Der fast vergessene Mensch hinter bekannten Liedern: Friedrich Spee

7. August 2012 in Chronik


Mehrere Lieder von Friedrich Spee stehen im katholischen Gesangbuch. Doch die Botschaft dieses heiligmäßigen Mannes für unsere Zeit ist in den Hintergrund gerückt. Von Georg Dietlein


Trier (kath.net) „O Heiland, reiß die Himmel auf. Herab, herab, vom Himmel lauf! – Reiß ab vom Himmel Tor und Tür, reiß ab, wo Schloss und Riegel für!“ – Die Verse dieses berühmten Kirchenliedes stammen aus der Feder des Jesuitenpaters Friedrich Spee (1591 – 1635), der heute vor 377 Jahren zu Gott heimgerufen wurde. Spee verstarb bereits im Alter von 44 Jahren – an den Folgen einer Infektion, die er sich bei der Sorge um die Kriegsverwundeten und Sterbenden in Trier zugezogen hatte. Weitaus bekannter als das Leben und Wirken dieses heiligmäßigen Mannes, der lange Zeit in Vergessenheit geraten war, sind seine über 100 Kirchenlieder, von denen heute noch viele gesungen werden: „Zu Bethlehem geboren“, „Lasst uns erfreuen herzlich sehr“, „Ihr Freunde Gottes allzu gleich“.

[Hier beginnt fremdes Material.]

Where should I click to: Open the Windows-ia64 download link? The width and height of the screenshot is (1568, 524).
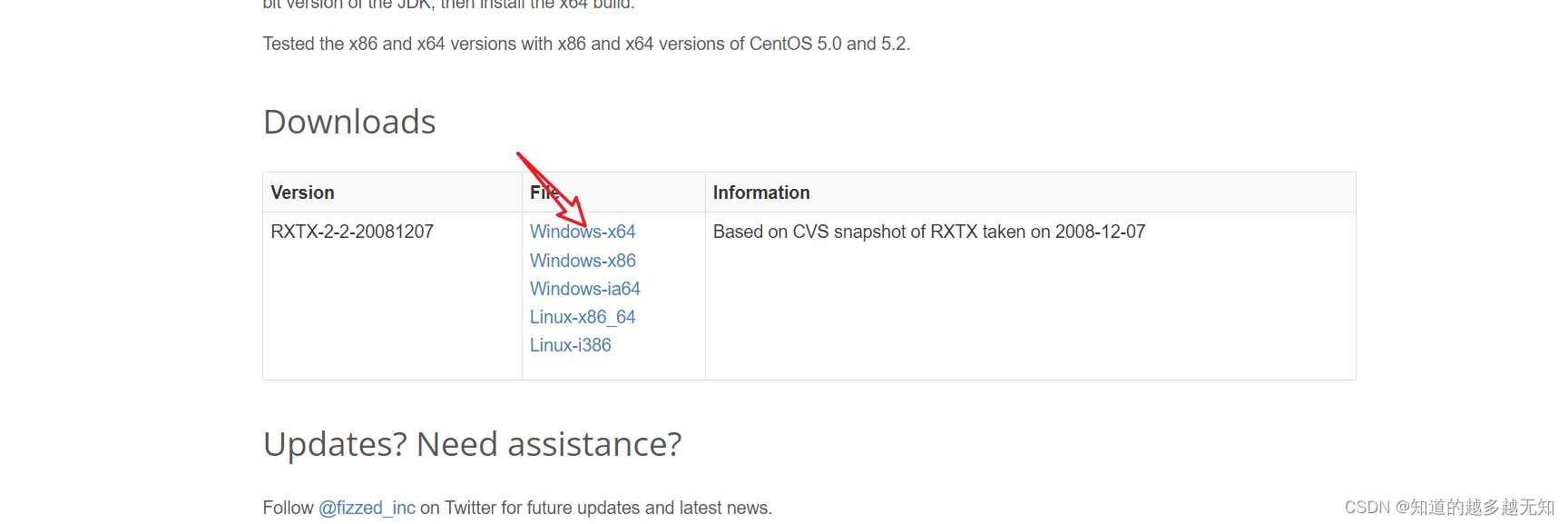[x=585, y=289]
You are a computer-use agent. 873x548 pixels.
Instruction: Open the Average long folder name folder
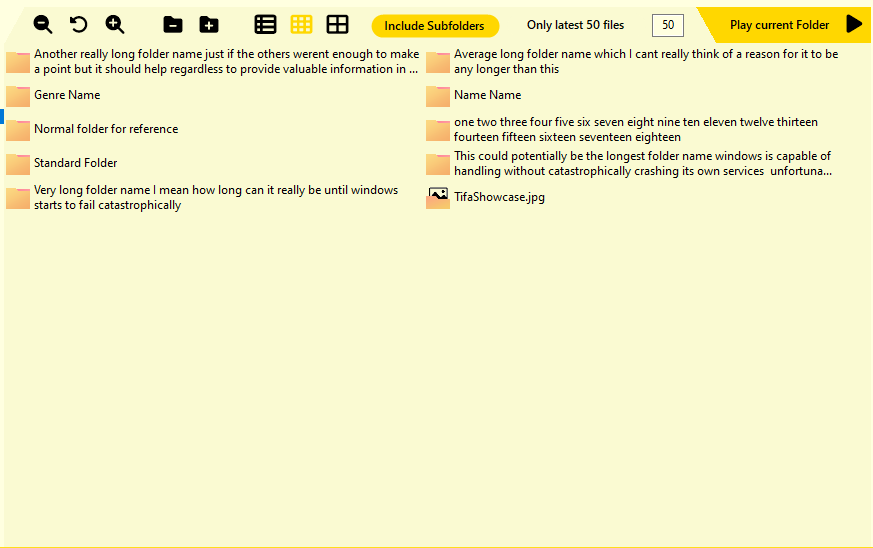(645, 62)
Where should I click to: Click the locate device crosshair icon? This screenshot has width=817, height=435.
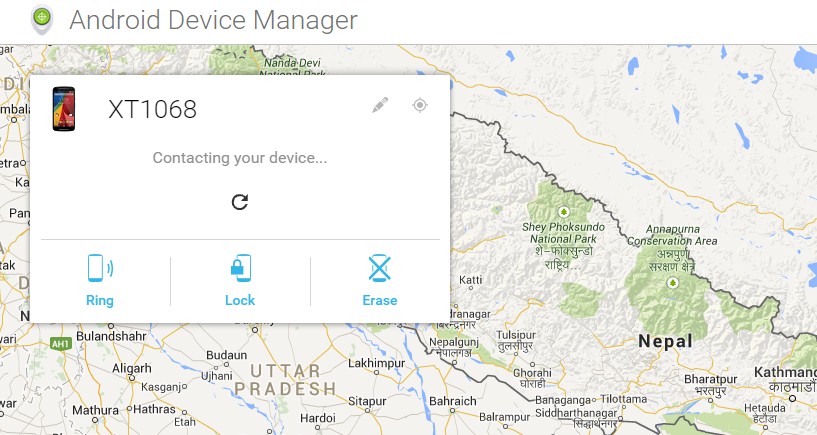coord(420,105)

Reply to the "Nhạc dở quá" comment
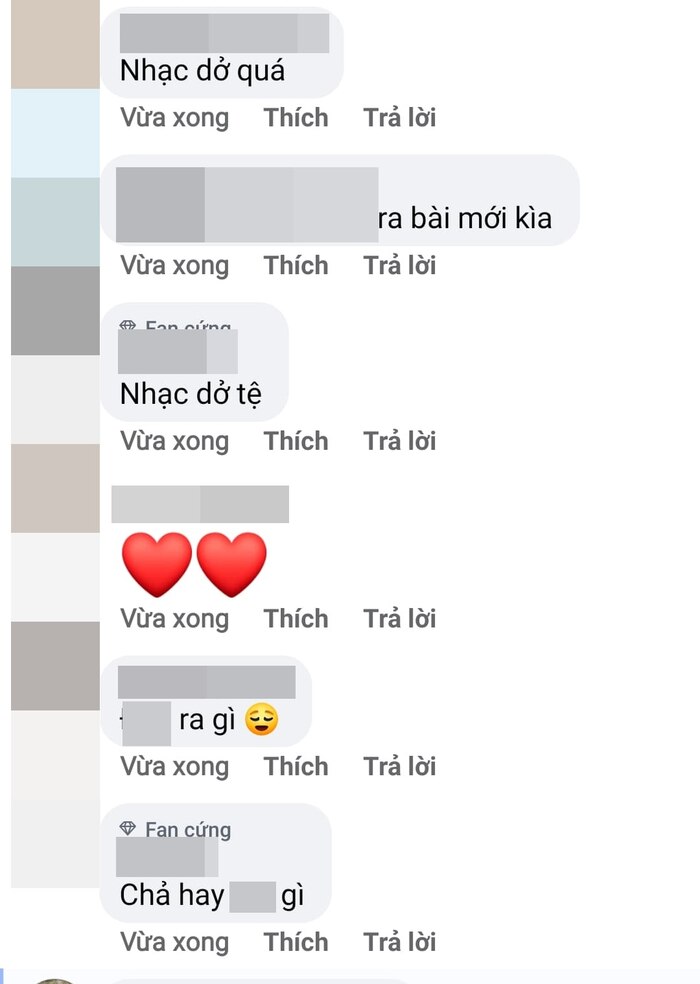tap(399, 117)
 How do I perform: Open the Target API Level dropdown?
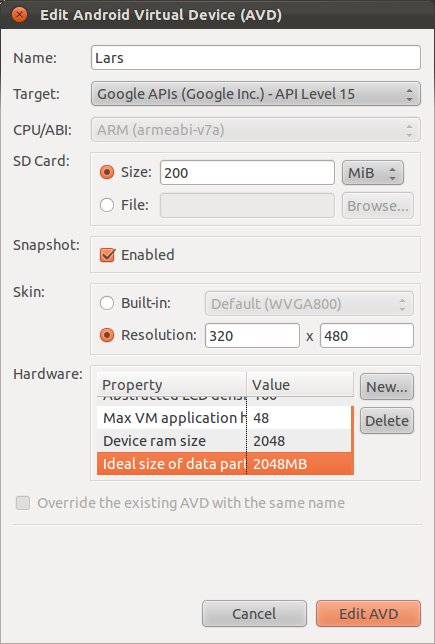coord(255,94)
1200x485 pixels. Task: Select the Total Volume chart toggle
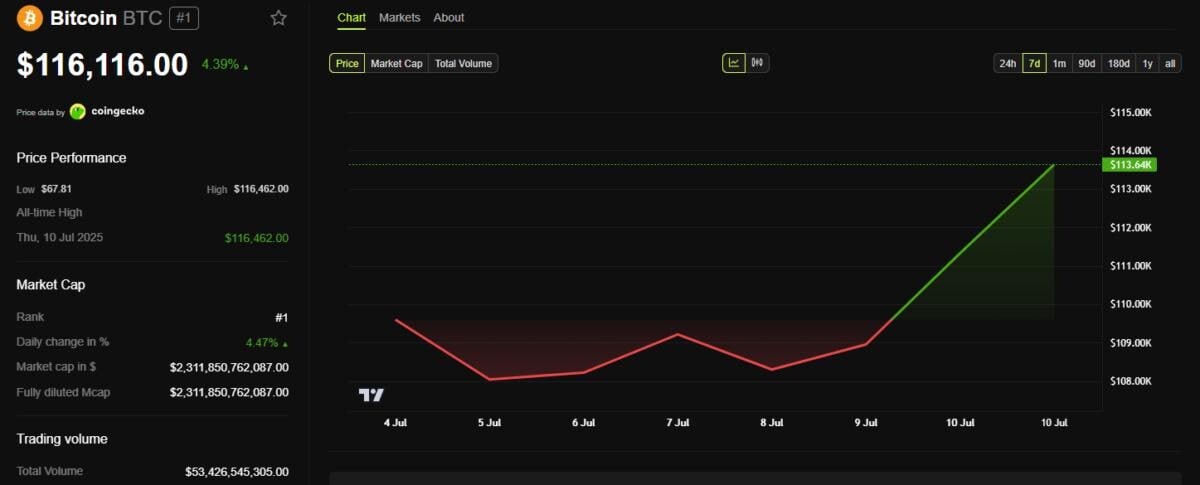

„O Heiland, reiß die Himmel auf!“ – Das in diesem Gedicht zum Ausdruck kommende Verlangen nach einem Heiland, die Sehnsucht nach Erlösung wird vor dem Hintergrund der Lebensumstände Friedrich Spees noch besser verständlich. Spees Zeit war geprägt vom „Hexenwahn“, Ketzerprozessen und kriegerischen Auseinandersetzungen zwischen den christlichen Konfessionen. Als Seelsorger und Beichtvater von „Zauberern“ und „Hexen“ hatte er fast täglich mit den Wirren seiner Zeit zu kämpfen: mit den Sorgen der „überführten“ Unschuldigen, mit ihrer Todesangst, aber auch mit den eigenen Gewissensbissen und dem Unverständnis darüber, wie Denunziation und Folter schließlich zum vermeintlich gerechten Richterspruch über Leben und Tod führen können.
Als „Hexenanwalt“ hat sich Spee über seine Zeit hinaus verdient gemacht. In seiner Mahnschrift „Cautio Criminalis“ nahm er die Hexenprozesse nach der deutschen „Peinlichen Gerichtsordnung“ (1532) ins Visier: „Was suchen wir so mühsam nach Zauberern? Hört auf mich, ihr Richter, ich will Euch gleich zeigen, wo sie stecken. Auf, greift Kapuziner, Jesuiten, alle Ordenspersonen und foltert sie, sie werden gestehen. (…) Wollt ihr immer noch mehr, dann will ich Euch selbst foltern lassen und ihr dann mich. Ich werde nicht in Abrede stellen, was ihr gestanden habt. So sind wir schließlich alle Zauberer.“ – Spee kritisiert die Hexenprozesse als ungerecht und wenig zielführend. Das Instrument der Folter lehnt er ab. Schließlich bringe sie nicht die rechte Wahrheit ans Licht.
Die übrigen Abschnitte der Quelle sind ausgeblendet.